Monday, November 17, 2014

The First Week

I decided to pull out my journals and see what I was feeling back in July 2013.  This is the start of the first entry the day after I arrived home from the workshop:

"Being home is rough. I have gotten discouraged, sad, lonely and fear.  I have gone in denial thinking I don't really have a problem &/or thinking I can just do this on my own. Both of which I know are untrue."

I didn't think I would come home and everything would be great but it was a HUGE adjustment getting back into life knowing what I had learned over the last week.  

Before I left I had written out a plan for when I got home.  It was things I needed to do to help with recovery.  I think that first day I just wanted to sleep and watch TV.

Entry from second day being back:

"Yest was rough.  I don't know how to get back into life.  I don't know what to do....I'm lost and confused.  Feeling lonely & sad makes me want to seek to fill those empty spots well the emptiness inside me.  I HATE my life right not (well most of it anyway).  I NEED support, I NEED others that know & understand what I am going through."

Later that day I realized I needed to find a meeting and so I started making calls.  I got a call back for the meeting place for Sexaholics Anonymous (SA) and so I put that on my calendar to attend the first meeting available to me.  I had chosen SA when I was at the workshop for the fact that they have a clear sobriety definition and that is something I needed (still need).  I also made some calls but still felt very alone.  I felt very confused and sad.  I was also very scared about going into a meeting that was likely going to be mostly men if not all men.  Not because I was scared for my safety but because men are my drug of choice. 

The day of the SA meeting I was so nervous that I did "medicate" with porn and masturbation and that helped "numb" me so that I could get to the meeting.  I remember that I was very careful about what I was wearing.  Usually I would dress to be noticed by men and now I was working to dress to NOT be noticed by men.  Trying to find the right clothes did take some effort.  I realized I was going to have to change a lot of my wardrobe.  It was summer and I made sure I wore jeans, t-shirt and took a jacket in case my shirt was a little too tight.

Once I arrived I felt like I could vomit (I didn't, thank God) and was welcomed without question.  I was the only woman in a small, very warm room with men in shorts and me sweating from making sure I was "over dressed".  I do remember that once in there I knew I was exactly where I was meant to be and that I would be back.  I felt completely safe and not judged at all.  I didn't share much but that was okay.  I did get a phone list and a meeting list so that I would know when all the meetings were and numbers to call if I needed help.

I did have my husband pray with me before I left for the meeting.  That helped.  To this day I still cont to pray for the meetings and my recovery family.

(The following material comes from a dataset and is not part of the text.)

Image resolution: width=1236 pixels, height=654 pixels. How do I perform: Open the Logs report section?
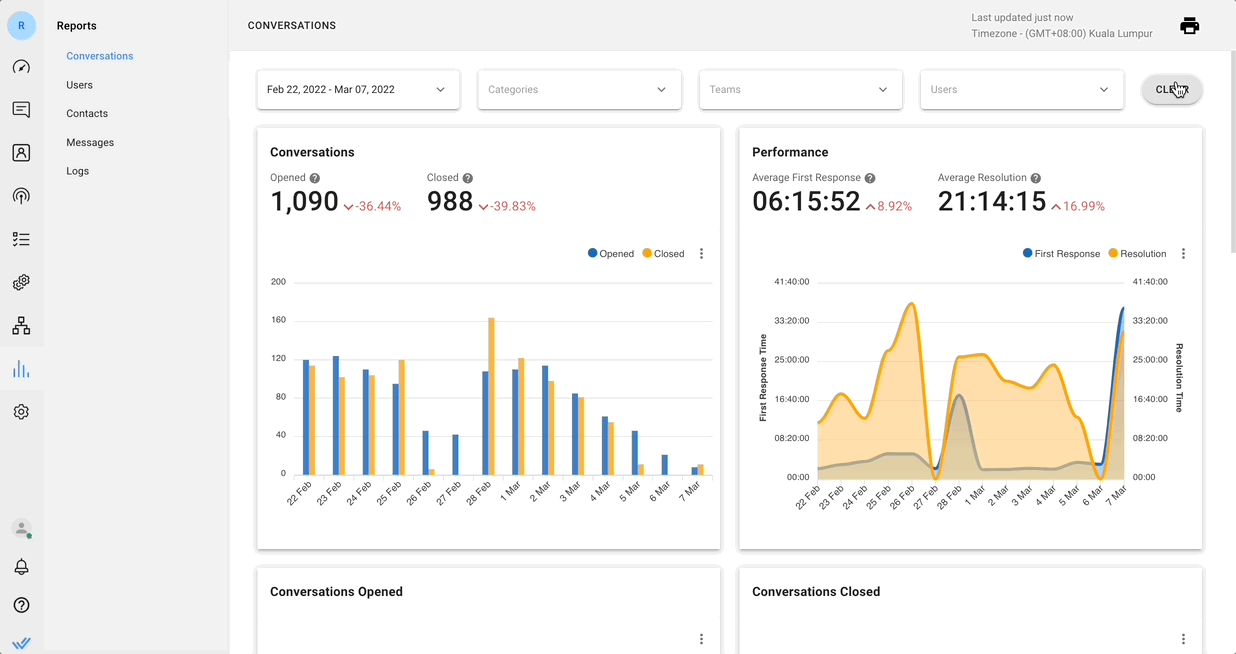[77, 170]
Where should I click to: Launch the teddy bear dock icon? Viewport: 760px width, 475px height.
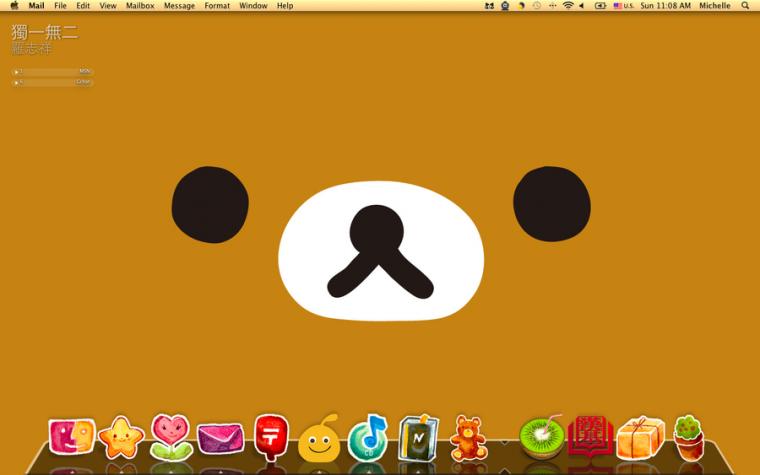tap(468, 438)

So to sum up, my first week back was rough.  I didn't do well with sobriety.  I did get to an SA meeting (which I still go to at least once a week with 2 meetings being my regular and more if needed).  Had a therapy appointment.  Dealt with feelings of not knowing how I felt about my marriage which is for a different time but I knew I loved my husband just didn't know how I felt about him, life, me and our marriage.  It was not the worst week of my life but it was not easy.

I was hoping things would get better quickly but knew that it was likely to get worse before it got better.  It did but it has gotten better, a lot better since then.